#### ЗАДАНИЕ 1
Выпишите весь текст для чтения дословно, ничего не меняя.

Первый раз они встретились предыдущей зимой под той же пристанью, где нашел их я. Он уже жил там и раньше, а она пришла туда за неимением другого ночлега. Было холодно, и на них были лохмотья летнего платья, и они согревались друг около друга. Но не это было причиной падения Дуньки; они еще были настолько молоды, что совместный ночлег не возбуждал их инстинктов. Даже и теперь, год спустя, она говорит о своей «работе», как о довольно чувствительном мучении. А тогда она с ужасом думала об этом. Но обстоятельства были таковы, что пришлось покориться. Как раз настали холодные дни, публики было мало на улицах, и Дунька возвращалась под пристань с пустыми руками.
— Никто не подавал.
У Егорки — так звали мальчика, — тоже не было заработка, и дети голодали по три дня кряду.
— А тут к Дуньке один лодочник стал приставать, — рассказывал Егор, — три рубля сулил. Я говорю: «Соглашайся, дура!», а она боится, как только увидит его, так бежать. Пробовал я ее и бить — ничего не помогает: «Лучше, — говорит, — убей!»

#### СПИСОК ЗАПИСЕЙ
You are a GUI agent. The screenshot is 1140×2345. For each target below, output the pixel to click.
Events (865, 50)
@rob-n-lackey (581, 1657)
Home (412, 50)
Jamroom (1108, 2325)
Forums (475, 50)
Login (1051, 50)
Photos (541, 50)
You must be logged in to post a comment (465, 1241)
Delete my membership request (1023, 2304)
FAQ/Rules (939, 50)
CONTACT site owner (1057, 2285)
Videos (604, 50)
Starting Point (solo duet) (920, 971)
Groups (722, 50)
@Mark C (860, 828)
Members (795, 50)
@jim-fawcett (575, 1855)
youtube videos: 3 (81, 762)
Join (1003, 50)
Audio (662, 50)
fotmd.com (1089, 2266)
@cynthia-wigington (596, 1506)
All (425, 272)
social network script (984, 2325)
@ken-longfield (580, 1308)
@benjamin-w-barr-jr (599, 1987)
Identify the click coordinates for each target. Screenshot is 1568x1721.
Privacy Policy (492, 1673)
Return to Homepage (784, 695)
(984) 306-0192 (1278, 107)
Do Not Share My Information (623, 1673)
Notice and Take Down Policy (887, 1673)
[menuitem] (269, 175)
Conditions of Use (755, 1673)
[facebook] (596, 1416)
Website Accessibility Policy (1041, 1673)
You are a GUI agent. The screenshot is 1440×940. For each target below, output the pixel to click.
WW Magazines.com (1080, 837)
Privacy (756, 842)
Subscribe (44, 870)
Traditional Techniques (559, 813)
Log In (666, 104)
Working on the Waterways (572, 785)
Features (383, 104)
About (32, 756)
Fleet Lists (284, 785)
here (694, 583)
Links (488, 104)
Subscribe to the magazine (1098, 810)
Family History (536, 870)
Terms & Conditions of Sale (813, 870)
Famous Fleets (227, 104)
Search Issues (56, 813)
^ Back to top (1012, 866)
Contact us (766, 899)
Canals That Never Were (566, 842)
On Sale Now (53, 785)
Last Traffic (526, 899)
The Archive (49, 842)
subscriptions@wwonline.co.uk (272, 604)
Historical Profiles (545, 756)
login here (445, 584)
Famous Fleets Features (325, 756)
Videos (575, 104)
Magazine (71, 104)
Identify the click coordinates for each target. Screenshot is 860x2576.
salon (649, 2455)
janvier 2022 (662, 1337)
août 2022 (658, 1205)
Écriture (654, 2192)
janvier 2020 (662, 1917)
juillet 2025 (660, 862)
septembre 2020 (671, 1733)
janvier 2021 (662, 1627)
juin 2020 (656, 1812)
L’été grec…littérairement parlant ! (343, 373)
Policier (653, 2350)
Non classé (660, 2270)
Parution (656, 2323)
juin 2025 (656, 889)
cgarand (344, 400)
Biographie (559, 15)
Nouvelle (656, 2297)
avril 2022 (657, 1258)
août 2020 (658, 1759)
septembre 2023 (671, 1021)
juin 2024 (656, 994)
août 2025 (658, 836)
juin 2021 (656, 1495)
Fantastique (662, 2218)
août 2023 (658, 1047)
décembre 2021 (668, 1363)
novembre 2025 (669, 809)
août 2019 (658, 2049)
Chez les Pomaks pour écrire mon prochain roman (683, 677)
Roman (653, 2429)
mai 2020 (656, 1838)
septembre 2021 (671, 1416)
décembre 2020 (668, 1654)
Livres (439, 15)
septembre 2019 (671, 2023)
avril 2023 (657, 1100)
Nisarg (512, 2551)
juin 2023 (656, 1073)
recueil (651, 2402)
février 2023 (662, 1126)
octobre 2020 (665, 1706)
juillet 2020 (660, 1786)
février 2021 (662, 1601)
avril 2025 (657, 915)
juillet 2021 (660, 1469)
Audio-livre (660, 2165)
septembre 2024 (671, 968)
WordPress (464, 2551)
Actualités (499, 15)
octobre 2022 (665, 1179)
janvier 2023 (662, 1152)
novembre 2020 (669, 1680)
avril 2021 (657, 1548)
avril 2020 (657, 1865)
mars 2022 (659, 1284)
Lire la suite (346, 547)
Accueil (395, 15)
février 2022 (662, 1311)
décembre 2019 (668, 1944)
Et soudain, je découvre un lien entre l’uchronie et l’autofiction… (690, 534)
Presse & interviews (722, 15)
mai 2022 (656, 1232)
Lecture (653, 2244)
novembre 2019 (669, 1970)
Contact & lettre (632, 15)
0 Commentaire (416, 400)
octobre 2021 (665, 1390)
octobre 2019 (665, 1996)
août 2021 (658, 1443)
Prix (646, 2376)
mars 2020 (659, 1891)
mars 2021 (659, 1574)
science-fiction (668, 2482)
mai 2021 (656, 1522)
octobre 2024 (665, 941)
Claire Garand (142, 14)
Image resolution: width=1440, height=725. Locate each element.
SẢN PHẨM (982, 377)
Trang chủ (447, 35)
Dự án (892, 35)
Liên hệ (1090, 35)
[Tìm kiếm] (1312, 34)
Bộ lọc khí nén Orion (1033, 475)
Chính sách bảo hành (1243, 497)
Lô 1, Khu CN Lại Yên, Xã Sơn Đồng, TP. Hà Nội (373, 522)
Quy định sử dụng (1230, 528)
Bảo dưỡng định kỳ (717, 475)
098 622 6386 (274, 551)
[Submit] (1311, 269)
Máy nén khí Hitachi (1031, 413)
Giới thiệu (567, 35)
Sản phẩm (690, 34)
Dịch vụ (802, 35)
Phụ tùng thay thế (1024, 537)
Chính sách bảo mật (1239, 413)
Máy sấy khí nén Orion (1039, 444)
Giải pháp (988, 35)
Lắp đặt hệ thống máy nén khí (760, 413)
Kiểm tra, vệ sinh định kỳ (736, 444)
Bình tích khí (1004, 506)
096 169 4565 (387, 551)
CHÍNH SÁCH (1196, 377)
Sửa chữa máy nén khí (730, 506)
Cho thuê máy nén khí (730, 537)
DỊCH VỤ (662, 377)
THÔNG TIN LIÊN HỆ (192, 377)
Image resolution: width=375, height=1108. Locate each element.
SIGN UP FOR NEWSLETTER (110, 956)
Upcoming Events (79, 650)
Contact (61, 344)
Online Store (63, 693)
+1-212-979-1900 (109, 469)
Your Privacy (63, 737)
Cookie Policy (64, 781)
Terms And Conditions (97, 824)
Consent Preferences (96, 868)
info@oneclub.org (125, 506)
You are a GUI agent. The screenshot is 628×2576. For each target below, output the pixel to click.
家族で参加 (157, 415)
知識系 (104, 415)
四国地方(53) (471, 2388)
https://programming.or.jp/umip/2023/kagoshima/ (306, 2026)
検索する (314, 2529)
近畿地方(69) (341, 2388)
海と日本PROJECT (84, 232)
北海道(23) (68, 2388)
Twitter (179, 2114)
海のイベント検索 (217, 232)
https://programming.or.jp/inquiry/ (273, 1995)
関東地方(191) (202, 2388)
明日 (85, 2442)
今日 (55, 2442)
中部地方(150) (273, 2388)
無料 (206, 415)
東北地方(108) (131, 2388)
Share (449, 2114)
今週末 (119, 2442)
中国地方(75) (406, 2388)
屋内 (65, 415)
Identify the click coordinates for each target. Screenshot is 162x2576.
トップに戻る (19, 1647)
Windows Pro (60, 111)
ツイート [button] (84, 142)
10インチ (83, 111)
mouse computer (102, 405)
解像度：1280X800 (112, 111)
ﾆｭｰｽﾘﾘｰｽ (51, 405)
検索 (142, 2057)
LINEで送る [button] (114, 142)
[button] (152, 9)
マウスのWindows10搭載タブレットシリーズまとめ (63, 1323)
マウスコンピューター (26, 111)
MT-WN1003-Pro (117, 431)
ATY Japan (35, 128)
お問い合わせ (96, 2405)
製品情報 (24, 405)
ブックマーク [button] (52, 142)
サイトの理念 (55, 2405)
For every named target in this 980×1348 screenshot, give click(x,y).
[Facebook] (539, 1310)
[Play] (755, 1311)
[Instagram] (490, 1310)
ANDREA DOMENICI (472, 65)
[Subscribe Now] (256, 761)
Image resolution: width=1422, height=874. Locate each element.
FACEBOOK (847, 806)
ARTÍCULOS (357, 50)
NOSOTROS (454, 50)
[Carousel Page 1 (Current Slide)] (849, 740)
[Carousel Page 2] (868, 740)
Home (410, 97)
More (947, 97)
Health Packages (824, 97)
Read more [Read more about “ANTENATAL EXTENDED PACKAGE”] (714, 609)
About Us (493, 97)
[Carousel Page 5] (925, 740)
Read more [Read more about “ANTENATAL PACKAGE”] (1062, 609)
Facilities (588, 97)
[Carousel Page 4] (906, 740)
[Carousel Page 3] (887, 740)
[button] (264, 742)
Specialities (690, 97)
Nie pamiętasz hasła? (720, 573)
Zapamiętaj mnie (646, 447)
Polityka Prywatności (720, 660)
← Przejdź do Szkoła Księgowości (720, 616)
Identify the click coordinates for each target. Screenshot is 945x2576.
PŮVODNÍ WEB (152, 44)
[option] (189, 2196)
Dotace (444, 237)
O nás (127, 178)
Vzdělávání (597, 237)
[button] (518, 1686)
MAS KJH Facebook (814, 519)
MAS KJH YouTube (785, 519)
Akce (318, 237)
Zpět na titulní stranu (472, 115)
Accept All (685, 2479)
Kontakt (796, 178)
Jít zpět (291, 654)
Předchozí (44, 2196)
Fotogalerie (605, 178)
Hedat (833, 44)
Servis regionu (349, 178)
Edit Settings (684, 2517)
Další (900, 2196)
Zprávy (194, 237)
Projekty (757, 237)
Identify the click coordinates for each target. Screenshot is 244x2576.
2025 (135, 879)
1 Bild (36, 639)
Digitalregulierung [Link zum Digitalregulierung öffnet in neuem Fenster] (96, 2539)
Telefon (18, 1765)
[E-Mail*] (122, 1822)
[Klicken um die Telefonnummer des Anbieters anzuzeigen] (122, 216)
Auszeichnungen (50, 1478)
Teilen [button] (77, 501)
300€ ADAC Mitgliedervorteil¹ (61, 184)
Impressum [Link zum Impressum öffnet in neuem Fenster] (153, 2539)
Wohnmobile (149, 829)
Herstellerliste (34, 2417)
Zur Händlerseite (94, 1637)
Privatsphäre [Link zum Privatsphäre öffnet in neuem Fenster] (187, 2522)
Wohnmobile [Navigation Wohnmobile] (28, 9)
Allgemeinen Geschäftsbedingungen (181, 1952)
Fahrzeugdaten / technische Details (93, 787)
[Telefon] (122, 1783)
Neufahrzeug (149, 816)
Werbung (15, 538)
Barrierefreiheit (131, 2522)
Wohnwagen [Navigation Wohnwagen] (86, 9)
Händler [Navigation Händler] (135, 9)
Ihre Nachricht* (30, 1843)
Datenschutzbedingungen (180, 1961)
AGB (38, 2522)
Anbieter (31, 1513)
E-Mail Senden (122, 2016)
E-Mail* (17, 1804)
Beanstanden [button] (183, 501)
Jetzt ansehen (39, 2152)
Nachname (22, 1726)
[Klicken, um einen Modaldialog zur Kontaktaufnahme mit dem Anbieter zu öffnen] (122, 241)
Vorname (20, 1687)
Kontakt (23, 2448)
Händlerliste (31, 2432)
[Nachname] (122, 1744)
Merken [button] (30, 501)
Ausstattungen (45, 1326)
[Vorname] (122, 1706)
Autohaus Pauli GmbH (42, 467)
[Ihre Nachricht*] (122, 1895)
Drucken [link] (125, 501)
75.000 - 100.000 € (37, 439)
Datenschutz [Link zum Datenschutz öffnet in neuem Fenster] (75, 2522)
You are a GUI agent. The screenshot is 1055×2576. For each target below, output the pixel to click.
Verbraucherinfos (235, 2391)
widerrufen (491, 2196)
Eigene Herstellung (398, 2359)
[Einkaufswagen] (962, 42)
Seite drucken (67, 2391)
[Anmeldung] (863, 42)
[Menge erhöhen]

#### ЗАДАНИЕ 2
Представьте в виде таблицы Markdown строки записей от строки с «youtube videos: 3 (81, 762)» до строки с «Log In (666, 104)» включительно, пропустив пустые строки. Назовите столбцы «№» (порядковый номер) и «Строка».

#### ОЖИДАЕМЫЙ ОТВЕТ 1
Первый раз они встретились предыдущей зимой под той же пристанью, где нашел их я. Он уже жил там и раньше, а она пришла туда за неимением другого ночлега. Было холодно, и на них были лохмотья летнего платья, и они согревались друг около друга. Но не это было причиной падения Дуньки; они еще были настолько молоды, что совместный ночлег не возбуждал их инстинктов. Даже и теперь, год спустя, она говорит о своей «работе», как о довольно чувствительном мучении. А тогда она с ужасом думала об этом. Но обстоятельства были таковы, что пришлось покориться. Как раз настали холодные дни, публики было мало на улицах, и Дунька возвращалась под пристань с пустыми руками.
— Никто не подавал.
У Егорки — так звали мальчика, — тоже не было заработка, и дети голодали по три дня кряду.
— А тут к Дуньке один лодочник стал приставать, — рассказывал Егор, — три рубля сулил. Я говорю: «Соглашайся, дура!», а она боится, как только увидит его, так бежать. Пробовал я ее и бить — ничего не помогает: «Лучше, — говорит, — убей!»

#### ОЖИДАЕМЫЙ ОТВЕТ 2
| № | Строка |
|---|---|
| 1 | youtube videos: 3 (81, 762) |
| 2 | Join (1003, 50) |
| 3 | Audio (662, 50) |
| 4 | fotmd.com (1089, 2266) |
| 5 | @cynthia-wigington (596, 1506) |
| 6 | All (425, 272) |
| 7 | social network script (984, 2325) |
| 8 | @ken-longfield (580, 1308) |
| 9 | @benjamin-w-barr-jr (599, 1987) |
| 10 | Identify the click coordinates for each target. Screenshot is 1568x1721. |
| 11 | Privacy Policy (492, 1673) |
| 12 | Return to Homepage (784, 695) |
| 13 | (984) 306-0192 (1278, 107) |
| 14 | Do Not Share My Information (623, 1673) |
| 15 | Notice and Take Down Policy (887, 1673) |
| 16 | [menuitem] (269, 175) |
| 17 | Conditions of Use (755, 1673) |
| 18 | [facebook] (596, 1416) |
| 19 | Website Accessibility Policy (1041, 1673) |
| 20 | You are a GUI agent. The screenshot is 1440×940. For each target below, output the pixel to click. |
| 21 | WW Magazines.com (1080, 837) |
| 22 | Privacy (756, 842) |
| 23 | Subscribe (44, 870) |
| 24 | Traditional Techniques (559, 813) |
| 25 | Log In (666, 104) |